Most heritable surnames, like Y chromosomes, are passed from father to son. These unique cultural markers of coancestry might therefore have a genetic correlate in shared Y chromosome types among men sharing surnames, although the link could be affected by mutation, multiple foundation for names, nonpaternity, and genetic drift. Here, we demonstrate through an analysis of 1678 Y-chromosomal haplotypes within 40 British surnames a remarkably high degree of coancestry that generally increases as surnames become rarer. On average, the proportion of haplotypes lying within descent clusters is 62%, but ranges from zero to 87%. The shallow time-depth of many descent clusters within names, the lack of a detectable effect of surname derivation on diversity, and simulations of surname descent suggest that genetic drift through variation in reproductive success is important in structuring haplotype diversity. Modern patterns therefore provide little reliable information about the original founders of surnames some 700 years ago. A comparative analysis of published data on Y diversity within Irish surnames demonstrates a relative lack of surname frequency dependence of coancestry, a difference probably mediated through distinct Irish and British demographic histories including even more marked genetic drift in Ireland.

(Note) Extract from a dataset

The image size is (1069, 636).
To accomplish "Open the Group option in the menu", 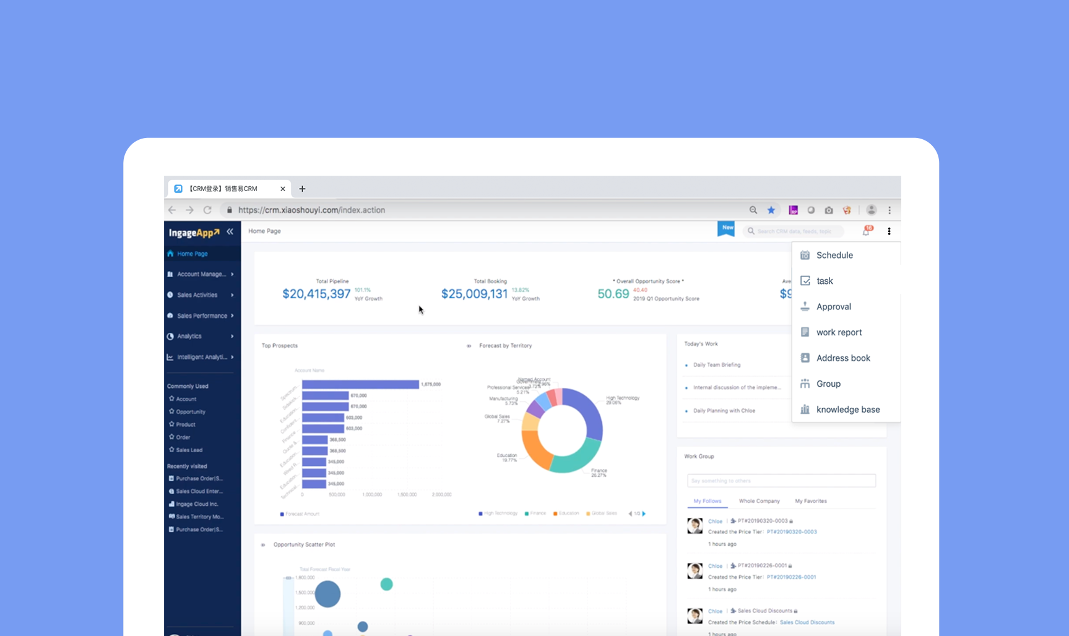I will tap(828, 384).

Interesting points: 1) Really rare surnames share a common Y chromosomal lineage. This is a pretty good indicator of relatedness. Additionally, many of these lineages are extremely rare in the general population, reducing the likelihood of independent "non-paternity events" introducing the haplotypes. In contrast, common surnames don't seem have gene lineages any more related than the general population. 2) There are a variety of data which suggest to the authors that the high frequencies of some of these lineages is due to genetic drift filtering the diversity. The time until extinction of a given lineage is inversely proportional to effective population size. In plain English large populations are far less likely to lose information in the form of genetic diversity due to sampling variance from generation to generation. In real populations the sampling variance is due to a variety of factors, including reproductive skew (which is modeled as a poisson process). This is the same insight which scientists have had a hard time explaining to the public when it comes to "mitochondrial Eve." Just because one gene lineage comes down to the present day in a straight line through mothers does not mean that other females did not exist, and reproduce, and so contribute to the genetic diversity today. The same is true here for modal haplotypes in surname groups of rare frequency. Though the Y chromosomes are related in rare frequency surnames, I'd be curious what total genome content would tell us (uniparental lineages are subject to stronger drift because of smaller effective population sizes). Here's a figure which shows the English data well:
Interesting, a review of Irish data does not show such a strong relationship between rarity and common Y lineages. Rather, some of the common surnames also share relationships. The authors speculate that this maybe due to different demographic and historical factors. Perhaps, for example, the Irish were polygynous than the English so that extremely fecund high status lineages could come to dominate numerous descent groups?